Date of Award

1-1-2009

Document Type

Campus Access Dissertation

Department

Earth and Ocean Sciences

Sub-Department

Geology

First Advisor

Alicia M. Wilson

Abstract

The origin and residence times of porefluids in the Alberta Basin have been debated for more than 40 years with conflicting conclusions reported by geochemical and hydrogeologic studies. In this study, brine migration and groundwater age were simulated over the last 100 million years, along a 700 Km, east-west cross-section of the basin, using salinity and Cl/Br ratios as geochemical constraints. The 2D finite element FORTRAN code COMPACT was used to simulate variable-density fluid flow, heat transport, solute transport, and sediment compaction in a tectonically evolving basin. COMPACT was modified to add effects of erosion and sediment decompaction, and dissolution of evaporites.

Fluid flow results indicate the development of compaction-driven, topography-driven and buoyancy-driven flows in the basin during the 100 million year history of basin deposition, uplift and erosion. Compaction-driven flow occurred during deposition of the foreland basin (100 Ma to 60 Ma). A regional fluid drain developed from west to east along permeable layers of the Viking and Mannville Formations below the thick Cretaceous shales of the Colorado Group of rocks by the end of maximum burial (60 Ma). Smaller regional fluid drains along permeable carbonate layers in the Paleozoic formations and the Cambrian Sandstone in the deeper parts of the basin were also found at the end of 60 Ma. A strong topography-driven flow system developed as a consequence of the uplift of the Rockies and waned with the onset of erosion. At present, there exists a shallow, topography-driven flow system in the post-Colorado group of rocks and a deeper, buoyancy driven flow system driven by thermo-haline effects in the Paleozoic formations.

Simulation results suggest that porefluids in this basin represent a mixture of four geochemical end-members: seawater, freshwater, brines formed by evaporation of seawater, and, contrary to prior interpretations of Cl/Br ratios, brines derived from halite dissolution. Sensitivity studies revealed that similar distributions of salinity and Cl/Br ratios could be obtained using extremely low permeabilities, a scenario that was ruled out based on field-based permeability data and prior simulations of petroleum migration in the basin. Geochemical data can provide important constraints for regional-scale models, but the presence of evaporites introduces significant uncertainty in using Cl/Br ratios for interpreting origin of brines in sedimentary basins.
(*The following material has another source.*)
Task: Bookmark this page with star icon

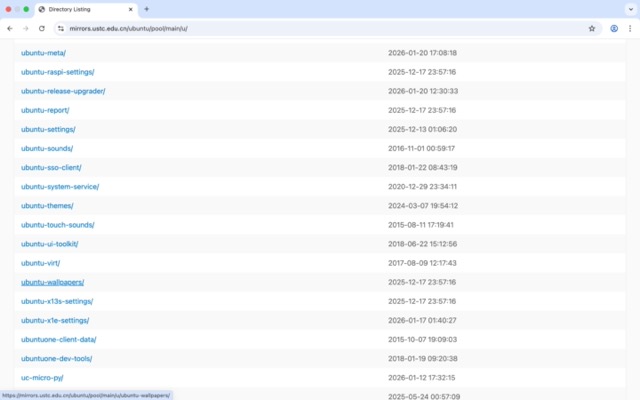Action: (x=592, y=29)
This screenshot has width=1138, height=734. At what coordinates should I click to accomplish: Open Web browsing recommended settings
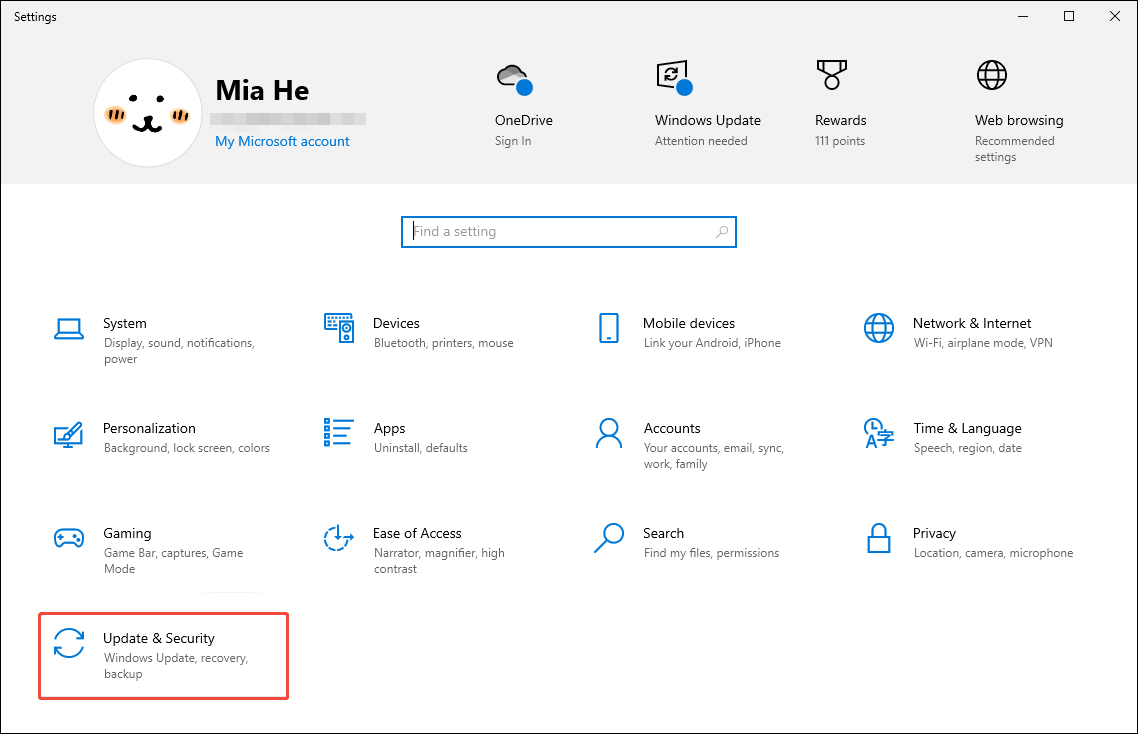coord(991,75)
Groundwater age and residence times vary across the basin. The maximum residence time of the deepest brines in the western most parts of the Alberta Basin was found to be about 210 million years. Results suggest that although old, residual brines still exist in the deepest parts of the basin, these waters have signatures of at least 14% and up to 26% meteoric flushing. Fresh, young waters exist only in shallow formations.